Bacterial community diversity in the rhizosphere of a transgenic, herbicide (glufosinate)-resistant sugar beet (Beta vulgaris) was compared with that of its non- engineered counterpart. Differences in community composition due to field and annual variability were evident but there was no detectable effect of transgenic herbicide resistance on the microbial community. In a similar study, Heuer et al.

(2002) investigated the possibility that GE plants could change rhizosphere bacterial consortia through transgenic T4 lysozyme release or by a change in root exudate composition, and thereby change agroecosystems. Bacterial populations from transgenic potato rhizospheres were compared with those of wild-type plants and non- lysozyme producing transgenic controls.
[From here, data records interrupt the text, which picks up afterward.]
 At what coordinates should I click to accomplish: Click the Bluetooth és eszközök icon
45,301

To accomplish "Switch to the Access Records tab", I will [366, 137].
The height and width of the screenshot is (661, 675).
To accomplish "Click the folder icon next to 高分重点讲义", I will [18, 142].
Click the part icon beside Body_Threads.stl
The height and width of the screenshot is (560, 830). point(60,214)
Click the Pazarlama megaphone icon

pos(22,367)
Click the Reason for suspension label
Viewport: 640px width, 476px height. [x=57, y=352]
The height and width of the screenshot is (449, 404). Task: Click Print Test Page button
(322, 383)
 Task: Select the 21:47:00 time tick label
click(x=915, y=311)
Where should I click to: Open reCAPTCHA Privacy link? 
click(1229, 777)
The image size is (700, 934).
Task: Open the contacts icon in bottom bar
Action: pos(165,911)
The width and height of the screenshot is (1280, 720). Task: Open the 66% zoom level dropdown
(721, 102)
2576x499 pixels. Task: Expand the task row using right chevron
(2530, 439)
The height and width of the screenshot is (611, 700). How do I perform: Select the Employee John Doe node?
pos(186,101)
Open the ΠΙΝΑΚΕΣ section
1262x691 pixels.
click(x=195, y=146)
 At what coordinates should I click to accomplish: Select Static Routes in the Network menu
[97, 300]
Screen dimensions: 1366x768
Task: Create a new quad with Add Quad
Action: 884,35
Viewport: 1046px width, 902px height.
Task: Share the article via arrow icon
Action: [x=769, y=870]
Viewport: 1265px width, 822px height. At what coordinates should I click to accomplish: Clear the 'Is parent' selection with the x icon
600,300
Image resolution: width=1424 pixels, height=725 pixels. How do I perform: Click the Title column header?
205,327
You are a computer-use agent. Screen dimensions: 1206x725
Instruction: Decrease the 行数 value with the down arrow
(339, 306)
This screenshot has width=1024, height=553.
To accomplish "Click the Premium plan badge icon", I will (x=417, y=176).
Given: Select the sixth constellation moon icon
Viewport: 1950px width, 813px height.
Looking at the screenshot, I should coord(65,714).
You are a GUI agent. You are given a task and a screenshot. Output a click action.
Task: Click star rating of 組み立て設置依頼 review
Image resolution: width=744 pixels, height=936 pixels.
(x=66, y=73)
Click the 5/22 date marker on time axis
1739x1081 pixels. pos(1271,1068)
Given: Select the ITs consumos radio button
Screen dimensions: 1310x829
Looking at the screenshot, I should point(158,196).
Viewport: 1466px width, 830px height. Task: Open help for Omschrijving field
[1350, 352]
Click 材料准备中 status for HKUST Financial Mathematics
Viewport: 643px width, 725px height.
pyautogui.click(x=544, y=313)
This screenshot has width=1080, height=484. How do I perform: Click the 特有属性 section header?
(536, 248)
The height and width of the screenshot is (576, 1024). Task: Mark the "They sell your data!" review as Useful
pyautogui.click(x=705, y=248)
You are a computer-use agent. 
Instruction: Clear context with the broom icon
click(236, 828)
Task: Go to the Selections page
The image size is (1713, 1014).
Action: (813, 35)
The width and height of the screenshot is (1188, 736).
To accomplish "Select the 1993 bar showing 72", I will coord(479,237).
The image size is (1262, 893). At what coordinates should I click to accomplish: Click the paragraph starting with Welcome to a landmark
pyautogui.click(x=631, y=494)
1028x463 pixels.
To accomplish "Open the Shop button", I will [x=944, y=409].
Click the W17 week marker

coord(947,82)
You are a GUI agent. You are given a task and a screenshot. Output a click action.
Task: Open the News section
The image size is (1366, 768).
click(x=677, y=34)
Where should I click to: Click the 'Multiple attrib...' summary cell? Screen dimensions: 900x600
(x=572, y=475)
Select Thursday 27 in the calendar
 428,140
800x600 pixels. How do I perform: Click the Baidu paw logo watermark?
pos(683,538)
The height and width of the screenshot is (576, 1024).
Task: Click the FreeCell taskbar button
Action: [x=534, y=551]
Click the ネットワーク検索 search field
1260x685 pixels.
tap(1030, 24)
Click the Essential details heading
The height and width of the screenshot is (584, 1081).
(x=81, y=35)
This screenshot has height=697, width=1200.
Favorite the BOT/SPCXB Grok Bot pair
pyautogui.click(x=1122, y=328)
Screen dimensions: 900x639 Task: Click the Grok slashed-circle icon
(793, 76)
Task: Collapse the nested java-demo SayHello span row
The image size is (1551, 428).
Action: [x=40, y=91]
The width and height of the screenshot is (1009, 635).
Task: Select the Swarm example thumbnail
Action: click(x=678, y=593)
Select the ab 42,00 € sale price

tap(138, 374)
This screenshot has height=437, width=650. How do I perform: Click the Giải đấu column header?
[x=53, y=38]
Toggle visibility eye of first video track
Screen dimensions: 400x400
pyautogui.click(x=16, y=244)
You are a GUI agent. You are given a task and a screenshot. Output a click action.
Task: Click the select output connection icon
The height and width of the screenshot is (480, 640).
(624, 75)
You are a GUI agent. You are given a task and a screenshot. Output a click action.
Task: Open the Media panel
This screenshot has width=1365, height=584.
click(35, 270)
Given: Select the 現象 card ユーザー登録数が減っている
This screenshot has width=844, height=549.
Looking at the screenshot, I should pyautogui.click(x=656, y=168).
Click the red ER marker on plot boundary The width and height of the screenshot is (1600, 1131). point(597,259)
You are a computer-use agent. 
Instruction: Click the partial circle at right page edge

The authors found environmental factors

such as season, year and field site influenced the rhizosphere populations but T4 lysozyme expression by GE plants did not.

As little is known of the role of fungi in the rhizosphere, Gomes et al. (2003) investigated fungal communities in bulk and maize rhizosphere soil of two maize cultivars, differing in N utilization. A rhizosphere effect for fungal communities at all stages of plant development was observed, with marked changes in fungal population composition during plant growth. In young maize plant rhizospheres, ascomycetes of the order Pleosporales were selected for, whereas in senescent maize rhizospheres, different members of ascomycetes and basidiomycetic yeasts were found.

At the community level, fungal community response to plants is less well documented than that of bacteria. To clarify the role of plants and root exudates in the structuring of soil fungal communities, Broeckling et al. (2008) investigated the effect of a novel plant species on an existing soil fungal community and also the relative importance of root exudates in structuring this community. Their results showed that the two study plant species (Arabidopsis thaliana and Medicago truncata) could maintain resident soil fungal populations but not non-resident populations and that this was mediated largely through root exudates. They concluded that root exudates were a mechanism by which plants regulate soil fungal community composition.

The indigenous arbuscular mycorrhizal (AM) community in the rhizosphere of maize (Zea mays) genotypes with contrasting phosphorus uptake efficiency was investigated by Oliveira et al. (2009). They showed that the maize genotypes had a greater influence on the rhizosphere mycorrhizal community than soil P levels. Some mycorrhizal groups were found only in the rhizospheres of P-efficient maize genotypes cultivated in low P soils and more mycorrhizal OTUs were present in no- till (NT) maize than in maize under conventional tillage (CT).